Ja tak trzymam kciuki i za dietę i za urządzanie mieszkanka
-
Czesc Bello
Widze ze wszystko sparwnie zalatwiasz mimo ze na ostatnia chwile hihi
Ehh te jogurty i serki homogenizowane sprowadzaja na zla strone chyba wszystkich :P ale co tam czasem mozna
-
Hej Bellus,Ty nasz pracusiu
Masz taka teraz gonitwe,ze niedługo sucharek z Ciebie zostanie :P
Czy Ty tą wanne i inne rzeczy do łazienki sama bedziesz wybierac? To wcale nie jest takie proste .... Wiem cosik o tym
Przesyłam moc siły,aby Cie przez cały dzien nie opusciła :P
BUZIACZKI
-
A jak tam Belluś z naszym postanowionkiem? Też sobie pofolgowałaś ?

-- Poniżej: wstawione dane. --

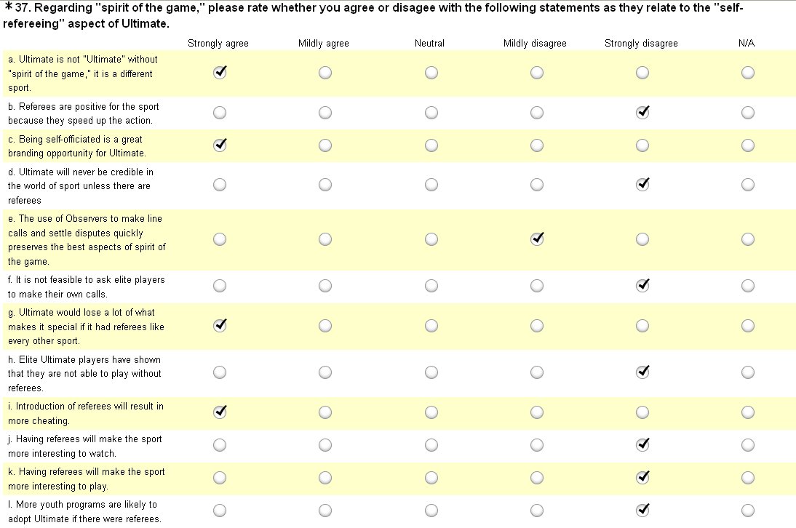The image size is (796, 528).
Task: Pick Mildly disagree for statement d
Action: 536,185
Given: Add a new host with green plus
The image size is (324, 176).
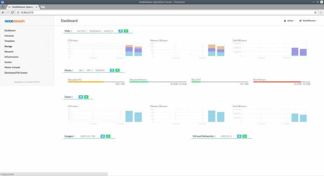Looking at the screenshot, I should coord(118,70).

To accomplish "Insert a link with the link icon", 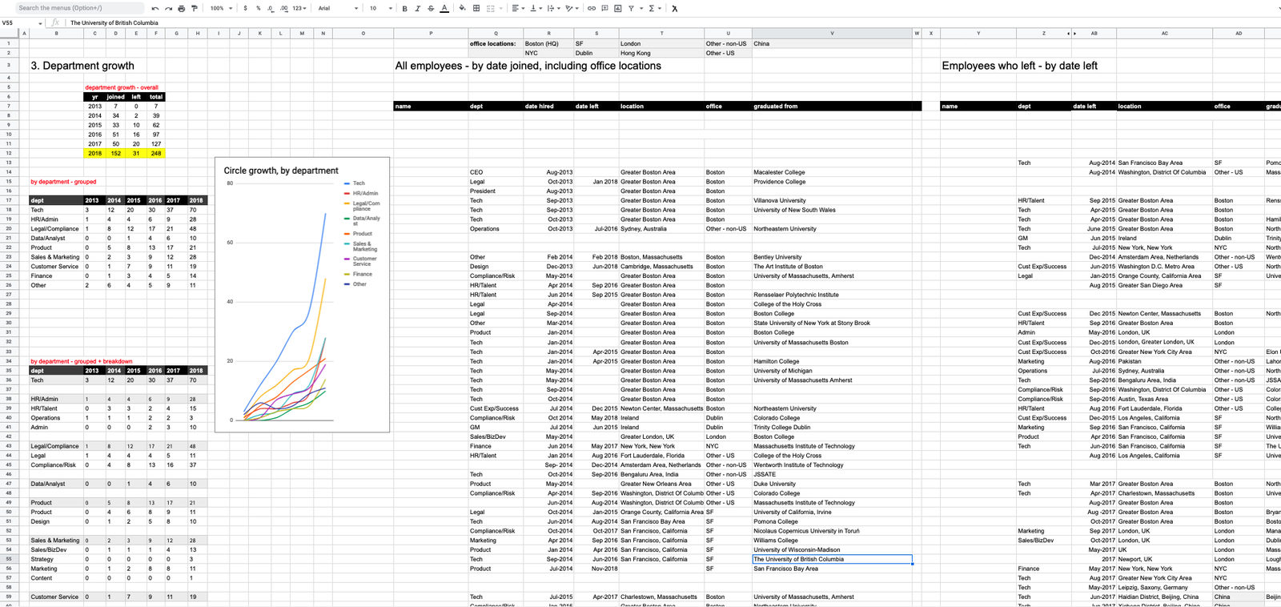I will coord(592,8).
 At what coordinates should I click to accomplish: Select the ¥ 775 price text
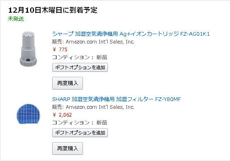(60, 50)
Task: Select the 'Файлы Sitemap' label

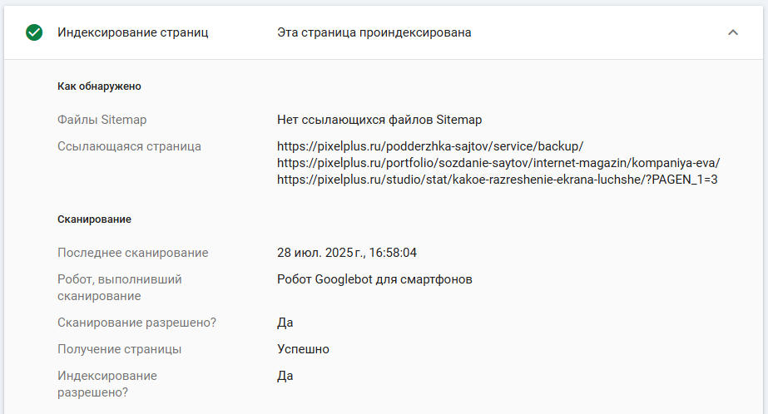Action: tap(102, 120)
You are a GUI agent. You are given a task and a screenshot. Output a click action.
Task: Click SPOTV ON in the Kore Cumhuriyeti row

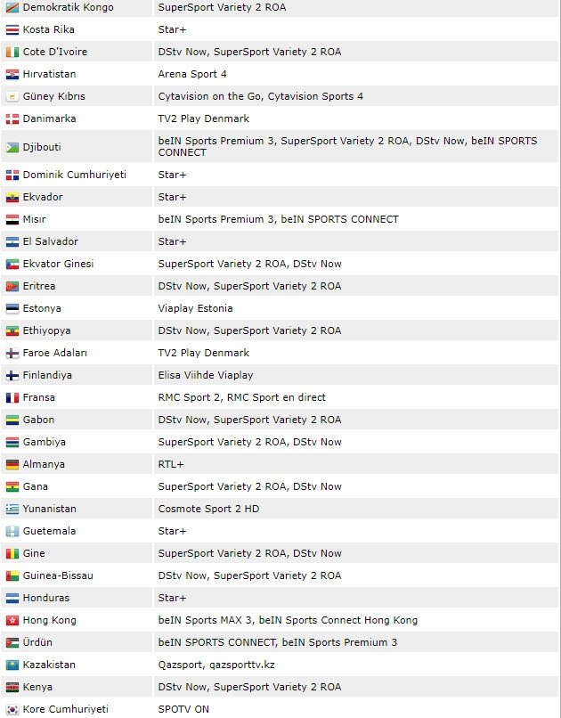(x=183, y=709)
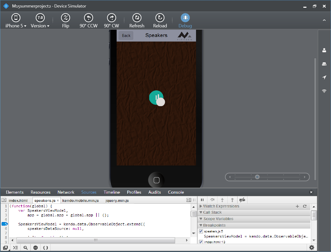Flip the simulated device
Image resolution: width=331 pixels, height=252 pixels.
(x=65, y=21)
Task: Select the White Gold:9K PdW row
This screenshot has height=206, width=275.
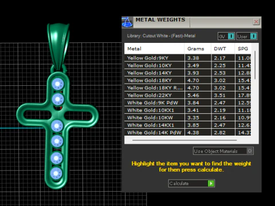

Wyobraź sobie , że ja przetrwałam imprezy bez słodkości i dzięki temu nie muszę przesuwać suwaka w lewo.A zawsze musiałam.
Pa !
-
Belluś to mieszkanie to będzię arcydzieło, tyle energii i pasji jest w Tobie w trakcie urządzania. Cieszę się, że nadal zapału i energii Ci nie brakuje. Chociaż ciężko mi uwierzyć, że czasem Ci jej brakuje, bo jesteś taką pozytywną i uroczą osobą. Zakoniam troszkę i chyba Koniowaty też ma ochotę na serek jak myślisz? Pozdrawiam cieplutko
-
Bellus, wspanialego dnia zycze (no i zebys zakupila wszystko co trzeba i co Ci sie podoba!)
-
Belluś, wpadam do Ciebie we wtorkowe popołudnie ( choć dla mnie to jest ranek, bo nie tak dawno dopiero wstałam ) z pozdrowionkami i zakonianiem
czytałam o tym Twoim zawrocie głowy, możemy sobie podać łapki bo ja też ostatnio jak w jakiejś malignie kręcę się zaczynam widzieć światełko w tunelu
jeśli wszystko dobrze pójdzie, jutro lub pojutrze podpiszę umowę na dwa miesiące, normalną umowę o pracę
co do dietkowania, dziś przesunęłam tickerek na 75
wczoraj już mogłabym to zrobić, ale czasu nie było bo w pracy byłam na 12 godzin, doliczyć do tego czas dojazdu i masz już pełen obraz
trzymam za Ciebie mocno kciuki, dietkuj grzecznie moja Belluś Konio i Śniegolubna
buziaki wysyłam
-
Bellus no to zycze Ci jak najbardziej powiekszenia rodzinki.
Widze, ze kolejny dzien masz bardzo zajety, ale wierze, ze wszystko uda Ci sie ladnie zalatwic.
Przesylam Ci buziaczki i zycze milego dnia.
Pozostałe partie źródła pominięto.